Col. John Dean “Jeff” Cooper was a genius. Even if you are a shooter, if you’re not the sort of shooter who dedicates himself to shooting as a martial art, you may never have heard of Col. Cooper. That’s a shame, and you ought to do something about that. But greater by far than the offense of a shooting neophyte who hasn't heard of Cooper, is the sin of the lifetime shootist or gunfighter who thinks Cooper’s genius was confined to shooting alone.
Lots of people have made a difference in how we shoot today, and, more importantly, on how we employ firearms as weapons. Jordan, Applegate, Fairbairn, Weaver and many others played their parts, Cooper’s Modern Technique owes something to all of them. But the aspect of Cooper’s genius that is often missed – that a lawyer especially appreciates – was his ability to distill the English language to concentrations of highest potency. With the possible exception of those twice delivered downhill by Moses, you would be hard pressed to find any set of laws, drafted by any legislature in the whole history of lawmaking, that accomplishes its goal as completely, in as few words, and with less susceptibility to misapplication or mischief than Cooper’s Four Rules:
1. All guns are always loaded.2. Never let the muzzle cover anything which you are not willing to destroy.3. Keep your finger off the trigger until your sights are on the target.4. Always be sure of your target.
There it is, in 37 words, the perfect gun safety system.

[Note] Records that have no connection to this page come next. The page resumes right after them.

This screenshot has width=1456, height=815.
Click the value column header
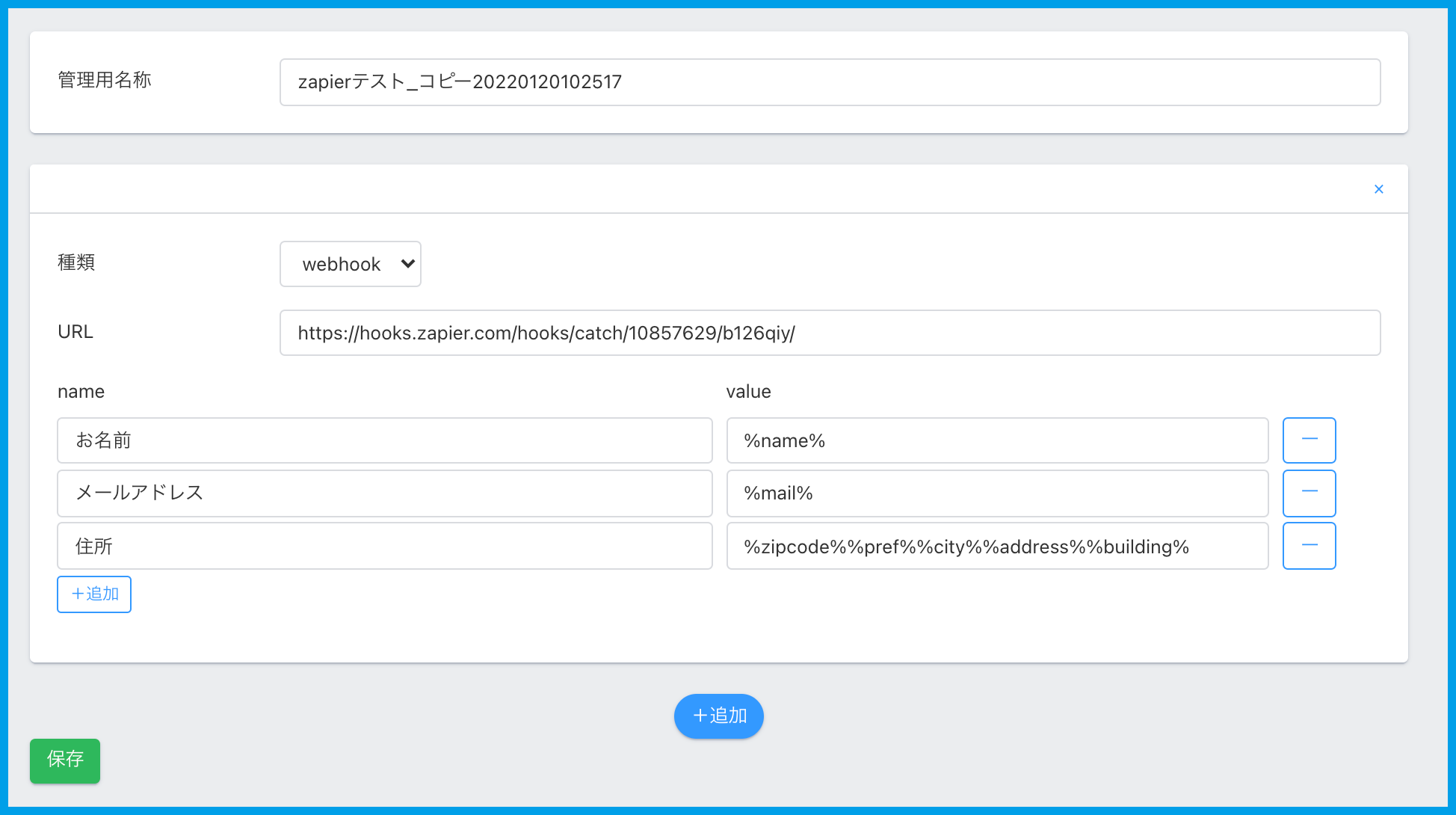tap(748, 391)
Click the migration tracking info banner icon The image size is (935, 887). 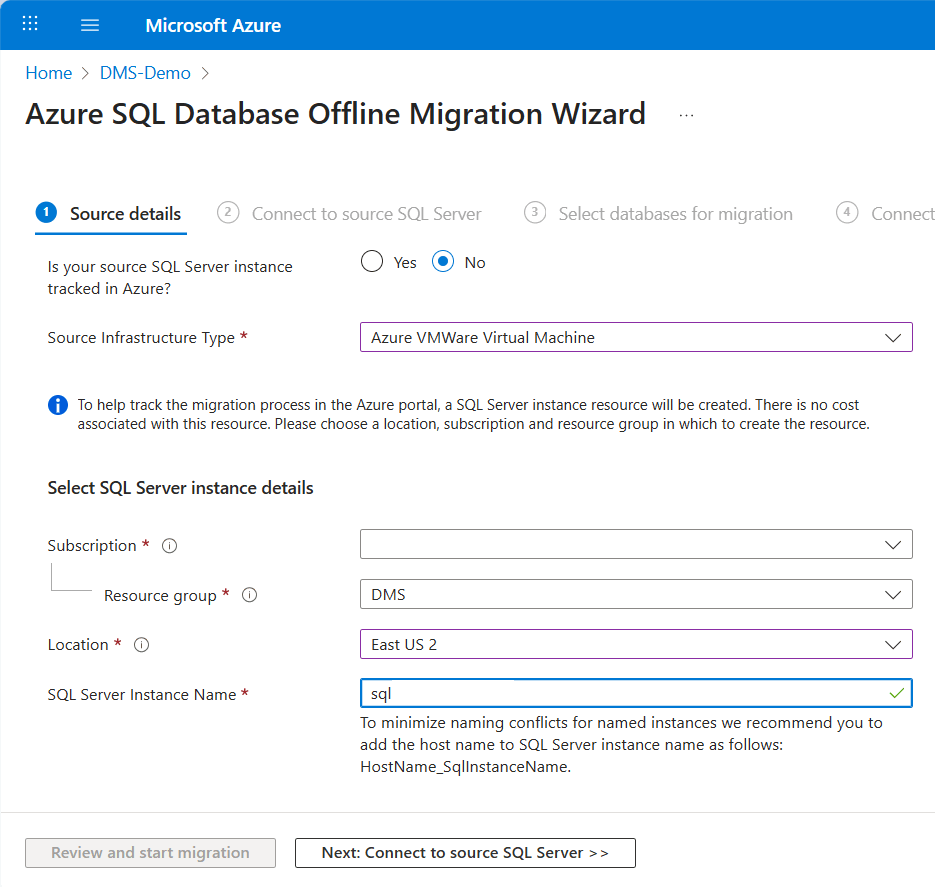point(57,405)

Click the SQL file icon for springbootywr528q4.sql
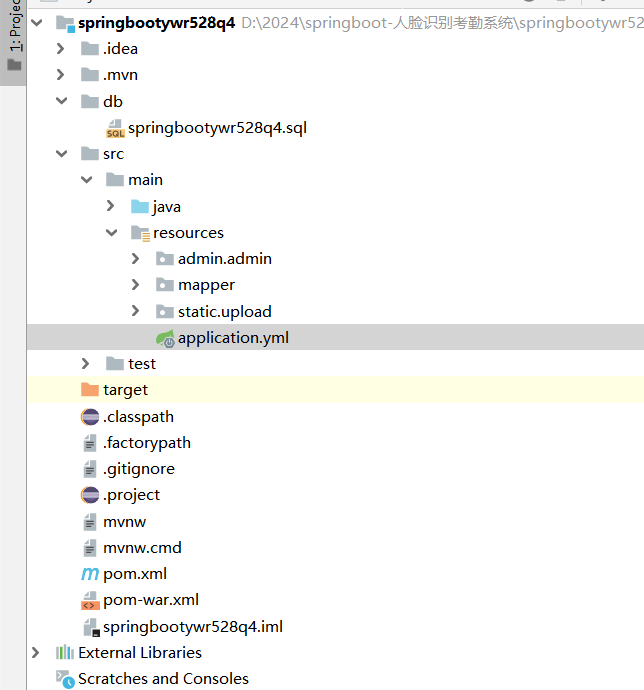115,128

Barring spontaneous combustion, you cannot inadvertently hurt yourself, or anyone else, with your firearm unless you violate more than one of these rules at the same time. If you have foolishly put your finger on the trigger without a target in sight – and even if you pull that trigger – if you haven’t also simultaneously violated Rule 2, the only consequence will be embarrassment. If, in violation Rule 1, you have treated the weapon as empty when in fact it is loaded, unless you violate both Rules 2 and 3, no harm will ensue.

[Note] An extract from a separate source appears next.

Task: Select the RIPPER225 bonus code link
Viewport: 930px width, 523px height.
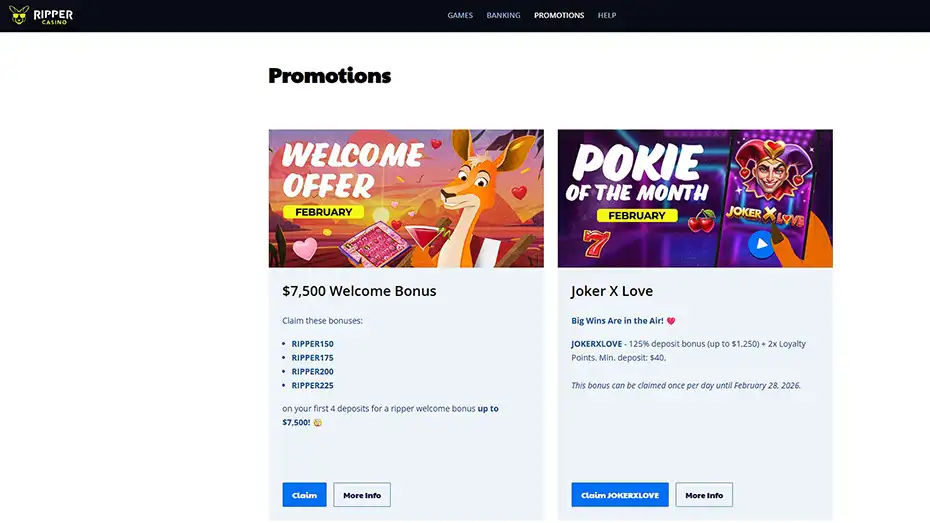Action: [313, 385]
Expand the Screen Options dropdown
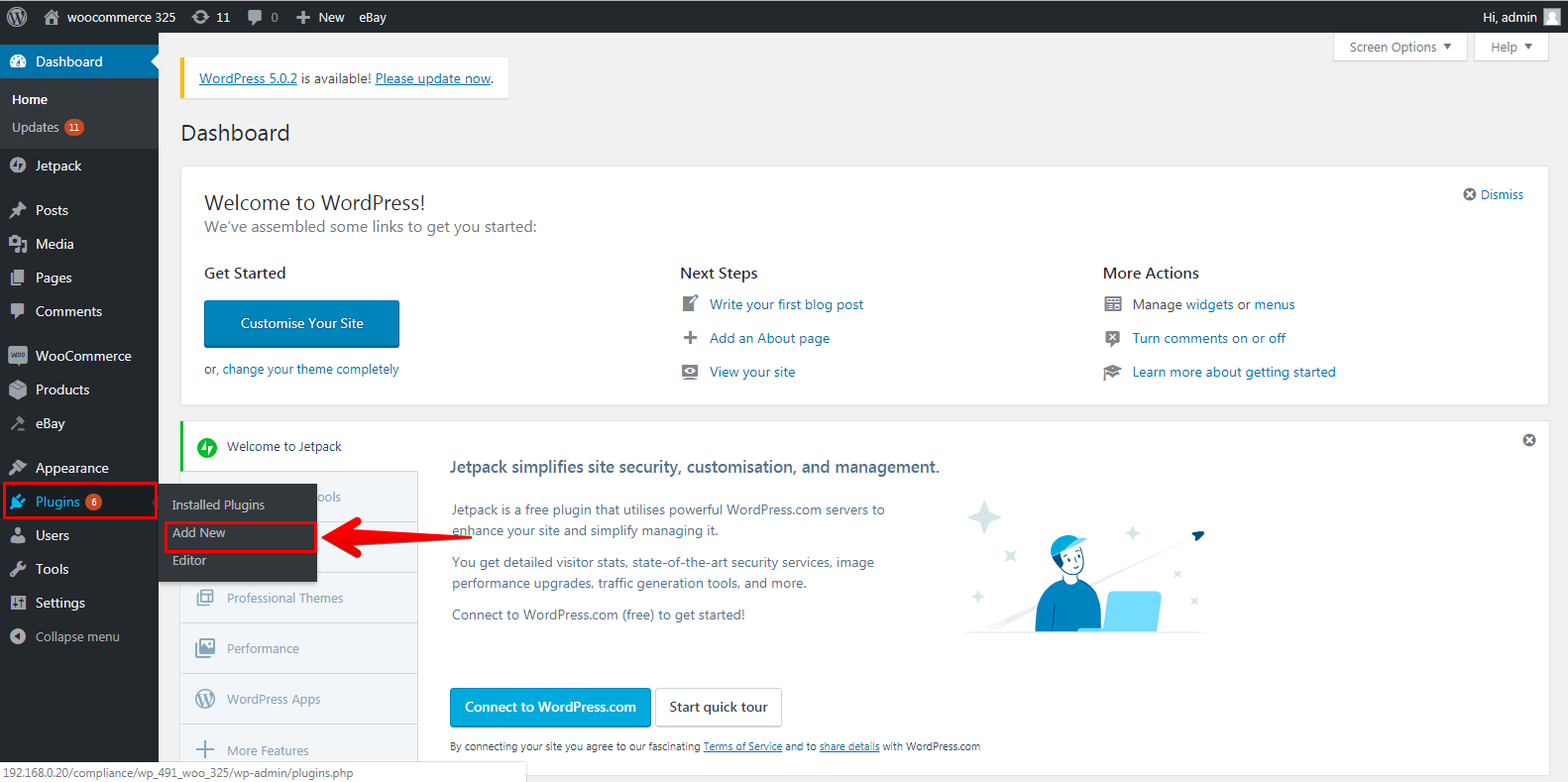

Through the years, quibblers have quibbled about the Four Rules* and come-lately gun gurus often try to make a name by “improving” them. But the genius of the Four Rules, as anyone who has ever tried to draft a law or craft a contract can tell you, is their extreme economy and their seamless interconnection.
These rules work everywhere and always. Employ these rules and no one and nothing you don’t mean to shoot will get shot. They are equally as effective at the county shooting range with your 10-year-old when he first learns to shoot a pistol** as they are when you’re stacked up with rest of your team of Tier One bad asses, ready to kick in some HVT’s door. Which is not the same thing as saying that every rule has equal application in every situation. For example, lawmen routinely draw down on suspects, allowing their muzzles to cover people they aren't at least immediately willing to destroy.*** But at such moments, even as they knowingly violate Rule 2, they had best be scrupulous in their fidelity to Rule 3.
The consequences of violating the Four Rules can be extreme. And while it’s bad enough when the one who violates the Rule suffers the consequence, I’d suggest that it is the violation of Rule 4 that has the greatest potential for tragedy. That “home invader” hammering at your door at 3 a.m. just might be a drunken cousin looking for place to sleep. You may have every reason to kill that bad guy. But being “sure of your target” means knowing in that instant and yet to a certainty where each and every bullet is going to come to rest – a fact that exists within the dynamic framework of your ability to hit the target, the ballistic realities of your target and the round you’re firing, what’s next to and behind the target, and what might pass between you and the target in the time it takes you to break the shot.
We have seen more or less wholesale violation of Rule 4 in the past few days by lawmen on the west coast. Although, admittedly, it will be a long time before all the facts are known, it seems likely they let an understandable but unaccustomed atmosphere of fear degrade their adherence to the rule. This kind of result is not unheard of, even without the looming threat of a manifesto spewing cop killer on the loose. The police are merely men (and women, of course) and men are massively fallible creatures. But that truth will prove little comfort to the cops who took those shots and now may face career discipline, civil liability, vilification and dark nights of the soul. Less comfort, still, to the wounded and the families of the dead.
* Rule 1 comes under fire from time to time, since it appears to be a fiction. Not every gun really is always loaded, the cavil goes. But the sense of Cooper’s rule is evident to anyone who has ever been handed an unloaded firearm by a friend, or removed one from its case, only to find out that it wasn't. Treating empty firearms like loaded ones cannot get you hurt; the same cannot be said for the inverse.
** . . . after, of course, learning, memorizing and understanding the Four Rules.
*** This is bad practice for the non-lawman armed citizen. Your weapon ought not depart the holster unless you plan imminently to shoot someone. But that’s another post.